* **Step 1: Identify the relevant information.**
We are given the following information:
* The initial velocity of the puck is 28.0 m/s horizontally.
* The height of the platform above the ground is 2.00 m.
* We can neglect air resistance.
* **Step 2: Set up the equations.**
We can use the following equations to solve for the direction of the velocity of the puck just before it hits the ground:
* $v_y = v_0y + at$
* $y = y_0 + v_0yt + \frac{1}{2}at^2$
Where:
* $v_y$ is the final velocity in the vertical direction
* $v_0y$ is the initial velocity in the vertical direction
* $a$ is the acceleration due to gravity (9.8 m/s^2)
* $t$ is the time
* $y$ is the vertical position
* $y_0$ is the initial vertical position
* **Step 3: Solve for the unknowns.**
We can solve for the final velocity in the vertical direction using the following equation:
```
v_y = v_0y + at
```
Plugging in the known values, we get:
```
v_y = 0 + (-9.8) t
```
```
v_y = -9.8t
```
We can solve for the time using the following equation:
```
y = y_0 + v_0yt + \frac{1}{2}at^2
```
Plugging in the known values, we get:
```
2 = 0 + (0) t + \frac{1}{2}(-9.8)t^2
```
```
4 = -4.9t^2
```
```
t^2 = -0.816
```
```
t = -0.90
```
We can now solve for the final velocity of the puck using the following equation:
```
v_y = -9.8t
```
Plugging in the known value for $t$, we get:
```
v_y = -9.8(-0.90)
```
```
v_y = 8.82 m/s
```
The final velocity of the puck in the vertical direction is 8.82 m/s downward.

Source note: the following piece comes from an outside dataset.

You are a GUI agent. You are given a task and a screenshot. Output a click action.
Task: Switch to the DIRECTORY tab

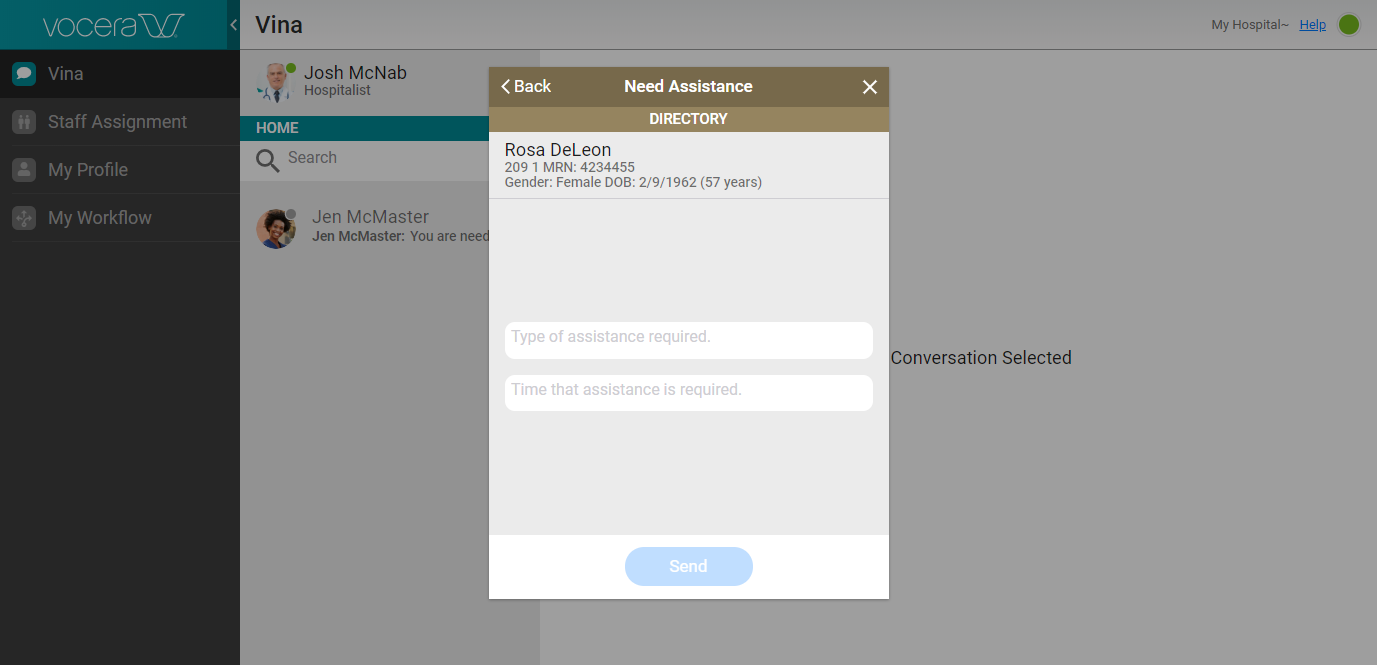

* **Step 4: Find the angle.**
The angle of the velocity of the puck can be found using the following equation:
```
\theta = \tan^{-1} \left ( \frac{v_y}{v_x} \right )
```
Plugging in the known values for $v_y$ and $v_x$, we get:
```
\theta = \tan^{-1} \left ( \frac{8.82}{28.0} \right )
```
```
\theta = 12.6^\circ
```
Therefore, the direction of the velocity of the puck just before it hits the ground is 12.6 degrees below the horizontal.